**Task goal:**
Every line containing the word "agent" is to be copied from the data below.

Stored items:
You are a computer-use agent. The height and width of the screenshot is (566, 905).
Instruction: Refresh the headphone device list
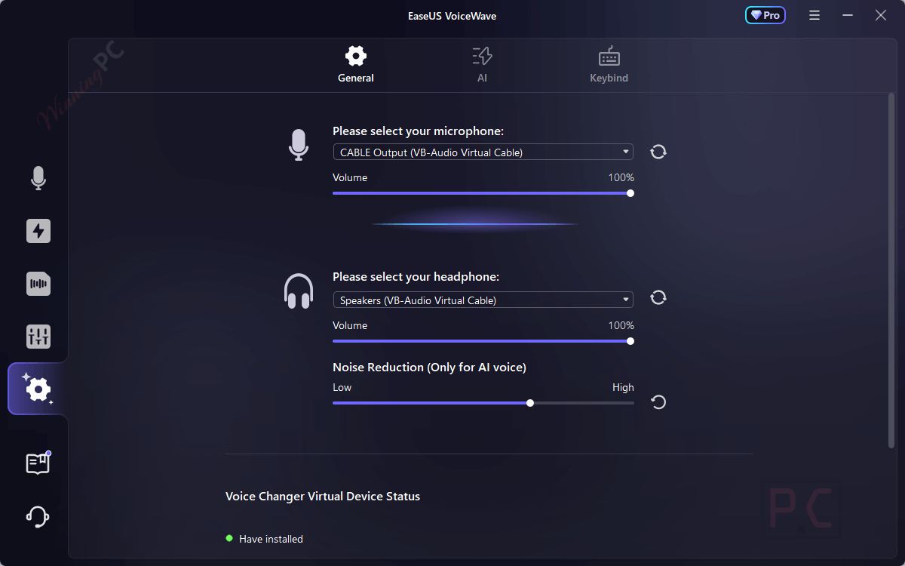pos(658,297)
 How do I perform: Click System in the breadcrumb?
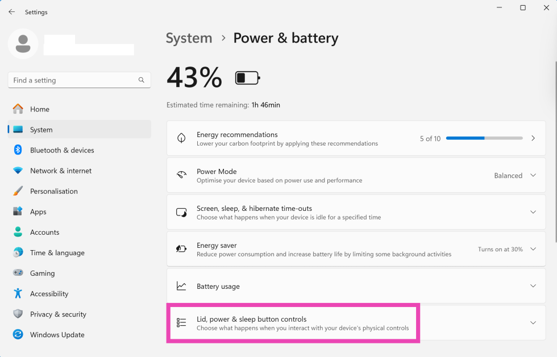189,38
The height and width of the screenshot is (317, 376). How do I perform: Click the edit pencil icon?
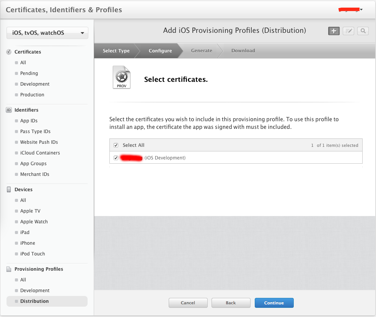[348, 31]
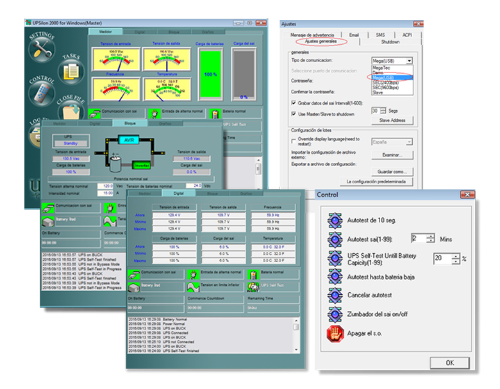
Task: Uncheck Grabar datos del sai Intervall checkbox
Action: [294, 103]
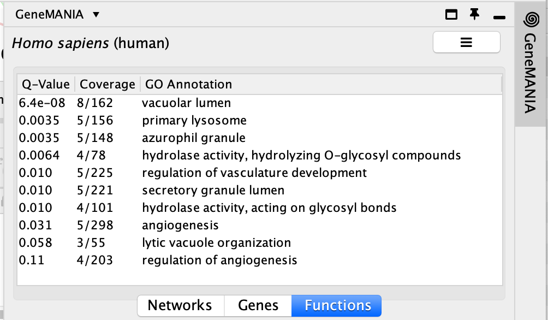Screen dimensions: 548x320
Task: Click the GeneMANIA vertical side tab
Action: coord(529,71)
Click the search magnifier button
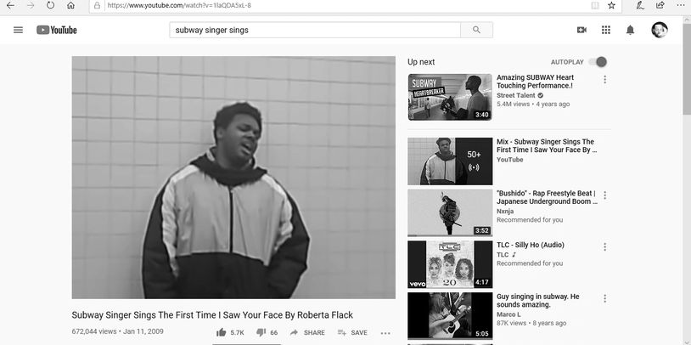Screen dimensions: 691x345 476,30

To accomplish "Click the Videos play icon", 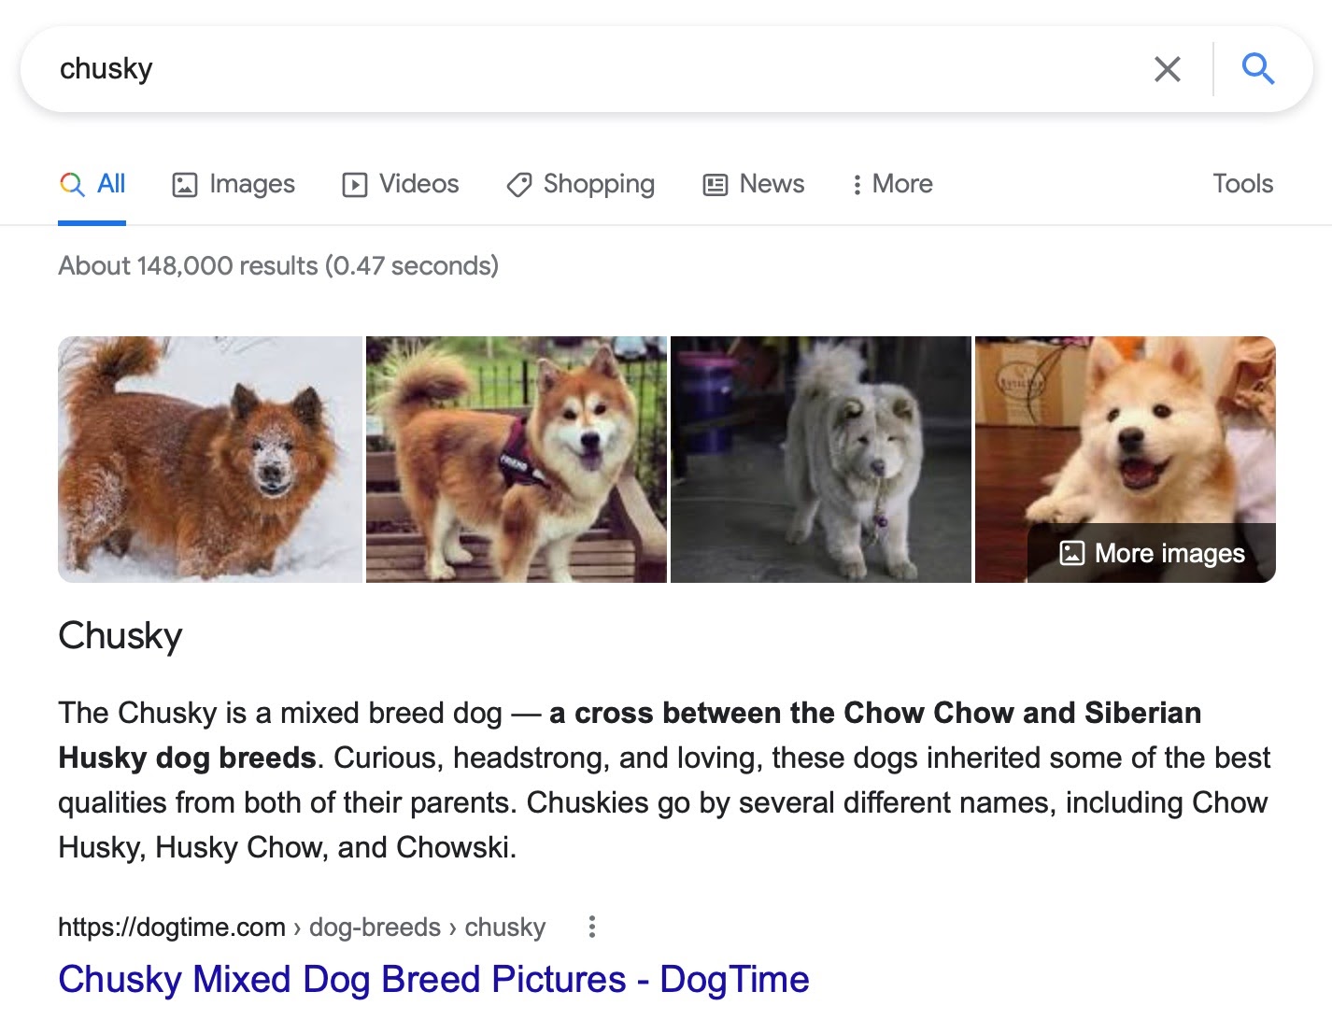I will point(354,184).
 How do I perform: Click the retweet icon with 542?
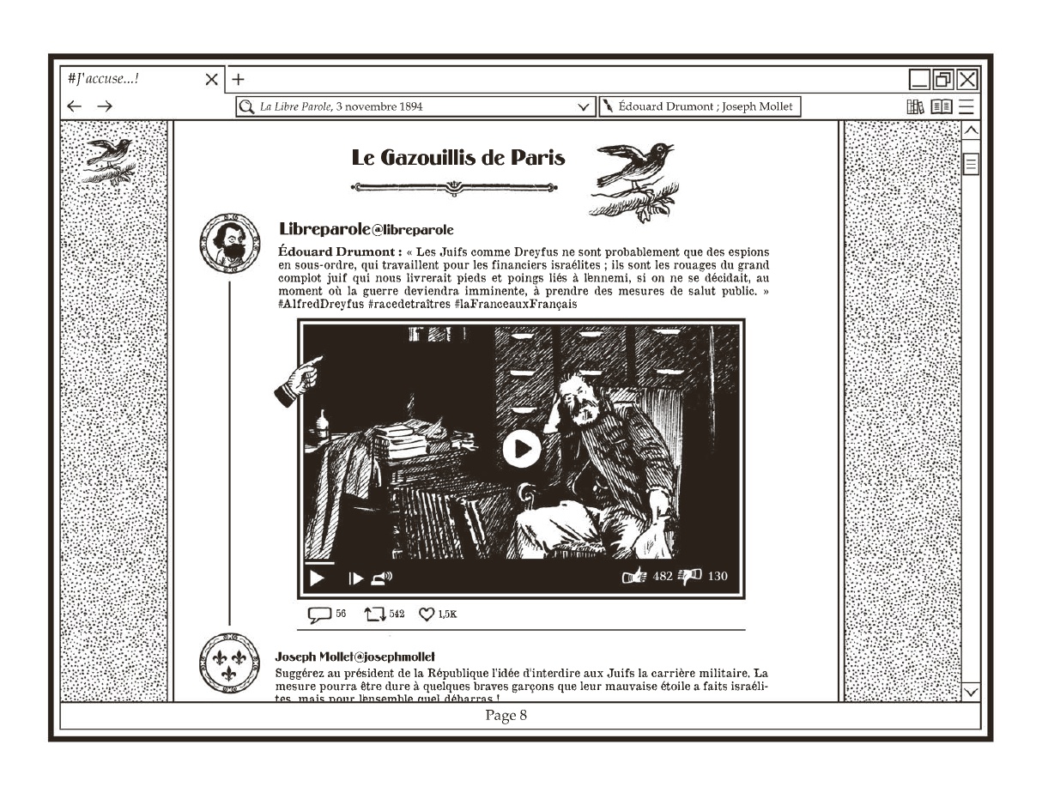375,614
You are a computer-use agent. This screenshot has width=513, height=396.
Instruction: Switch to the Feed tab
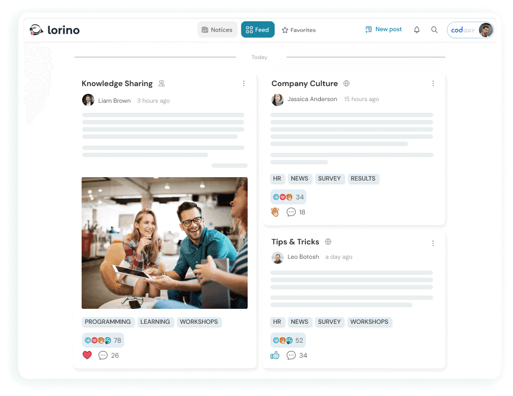pyautogui.click(x=258, y=29)
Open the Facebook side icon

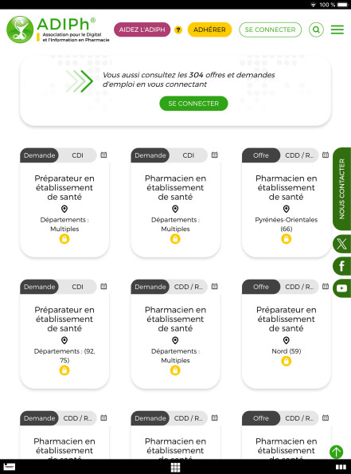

**Result of the task:**
You are a computer-use agent. The height and width of the screenshot is (566, 905).
You are a computer-use agent. This screenshot has width=513, height=396.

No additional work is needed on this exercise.